В часы вечернего досуга Сергей Григорьевич брал из кучи книг одну постарше, садился с нею, читал и дремал. Иногда и засыпал над книгою, тут же, в кресле. Надоедливый шорох осторожной мышки не беспокоил его, – крепок был золотой сон, навеянный светлыми грезами искусства.
Но вот однажды, разбирая на полу груду книг, увидел Сергей Григорьевич, что переплет одной из книг попорчен, – подгрызен чьими-то острыми зубами. Сергей Григорьевич понюхал книгу, – и с очаровательным для книголюбца запахом старого переплета, клея, слежавшихся листов смешался противный, стремительно-хитрый, тепловатый, подпольный запах грызуна.
Старый поэт опечалился.
С тех пор он стал внимательно прислушиваться к шорохам и мягкой топотне мышьих ног. Заслышав приход непрошеных гостей, он принимался стучать о пол палкою, – нарочно для этого купил толстую суковатую трость.
Сначала мыши пугались внезапного сердитого стука и разбегались. Потом привыкли. Неутомимая грызня их день и ночь томила поэта. И уже стал думать поэт о том, что надобно бы ему переменить квартиру.
Но думать об этом неприятно и скучно было поэту. Он так привык подходить вот именно к этому окну и смотреть на закате вот именно на эти серовато-розовые в мглистом тумане кровли.
II
Вечером, когда поэт только что зажжет лампу, иногда приходила к нему Анночка Алеева, – его поклонница, барышня, служившая в какой-то технической конторе.

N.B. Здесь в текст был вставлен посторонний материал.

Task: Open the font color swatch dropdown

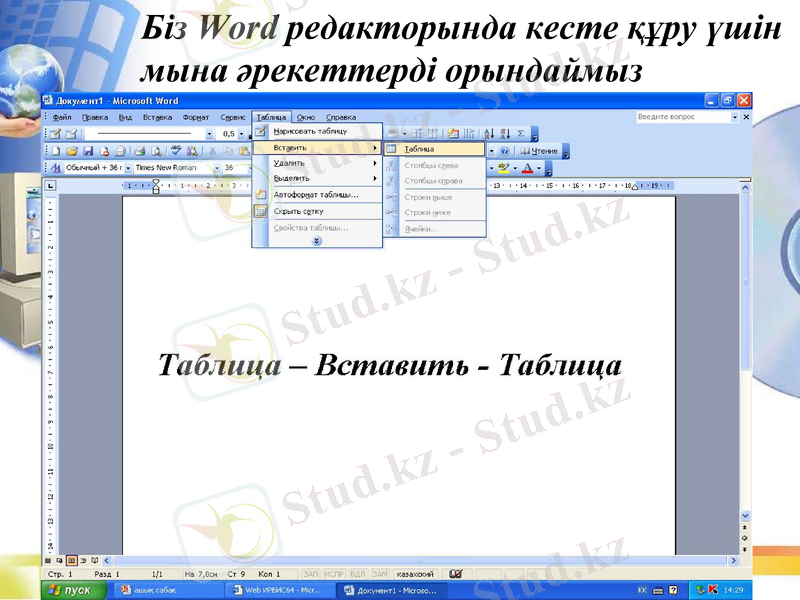Action: pyautogui.click(x=538, y=168)
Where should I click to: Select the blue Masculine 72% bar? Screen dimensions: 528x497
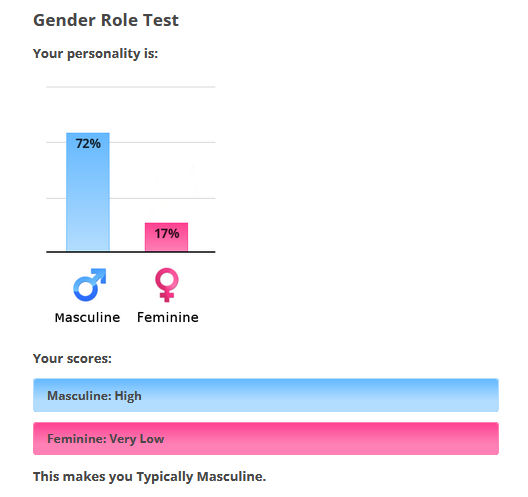point(88,192)
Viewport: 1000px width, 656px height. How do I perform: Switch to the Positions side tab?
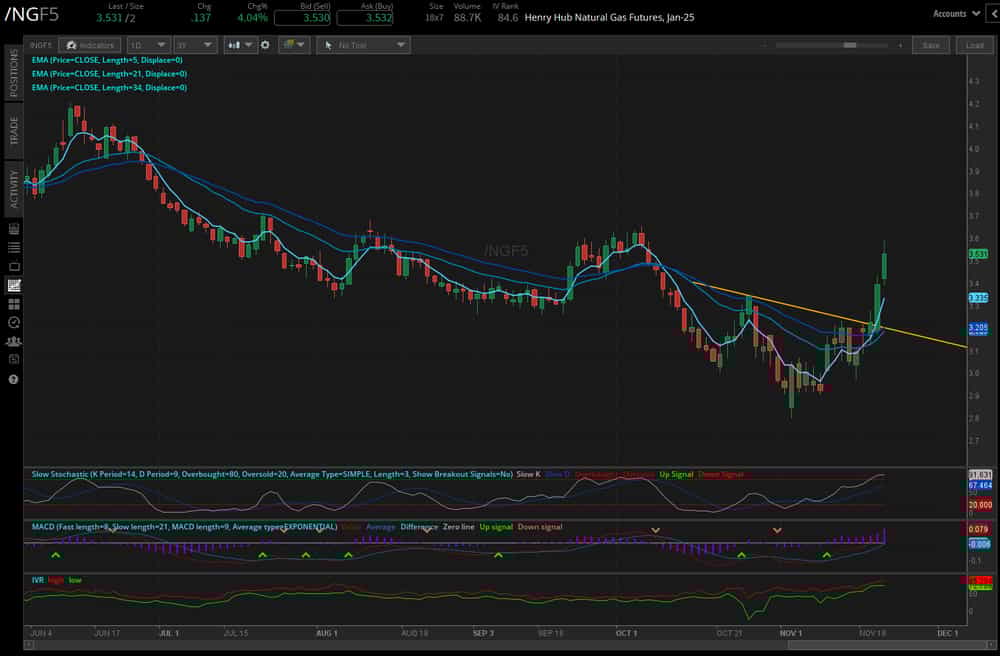point(14,74)

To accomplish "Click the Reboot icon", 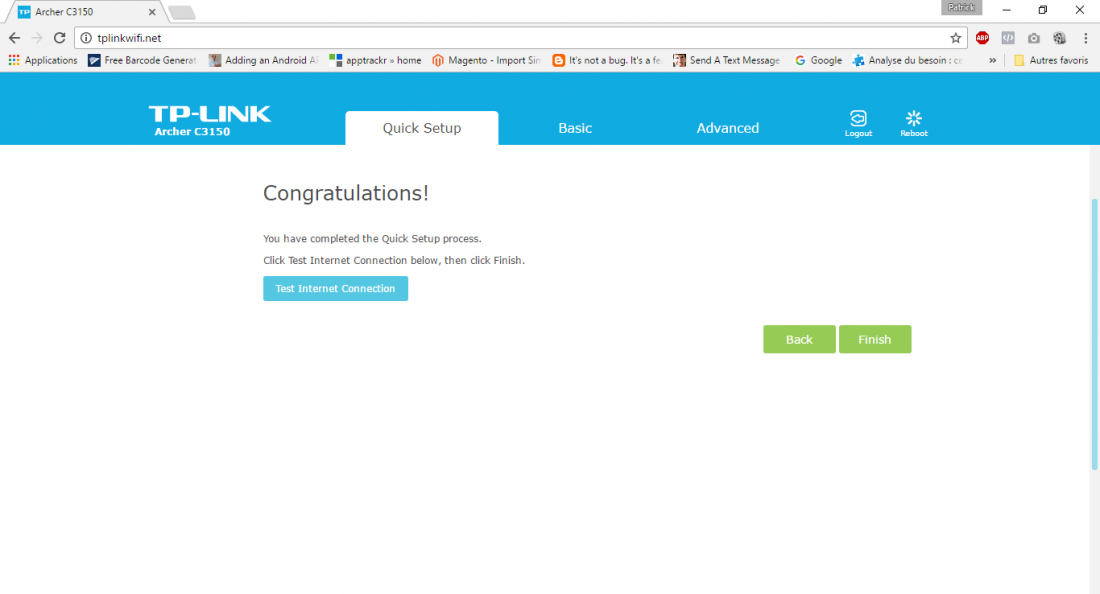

Поэт любил ее за то, что она любила его стихи и многие знала на память.
Поэтому ему радостно было смотреть на ее не очень красивое лицо, на ее слабо розовеющие щеки, худенькие, с милыми ямочками, и на скромную прическу темно-русых волос. Ему радостны были ее нечастые посещения, и для нее он покупал барзак и шафрановый ранет.
С каждым днем он любил ее все нежнее. О своей любви сказать ей он не решался, – он стар, она молода и, может быть, любит другого или полюбит. Но ему было тоскливо думать, что когда-нибудь она перестанет ходить к нему, потому что полюбит молодого. Досадливо думал, что это будет какой-нибудь пошляк, чиновник или конторщик.
Однажды вечером Анночка спросила поэта:
– Что вас беспокоит нынче, Сергей Григорьевич?
Поэт не удивился. Он уже знал, что Анночка – чуткий и внимательный человек. Он сказал:
– Анночка, ты угадала.
– Отчего же вы мне не скажете? – с нежным упреком сказала Аня. – Может быть, я могла бы что-нибудь сделать.
Поэт улыбнулся.
– Милая Анночка, – сказал он, – если бы ты была чародейною царицею, которой подвластны те, кто живут с нами! Если бы ты знала слова заклинаний!
Анночка уже давно привыкла к способу выражений Сергея Григорьевича. Этот наивный способ говорить даже восхищал ее. Впрочем, и все, что было связано с поэтом, приводило ее в восторг. Анночка, сама того не замечая, мало-помалу влюбилась в поэта.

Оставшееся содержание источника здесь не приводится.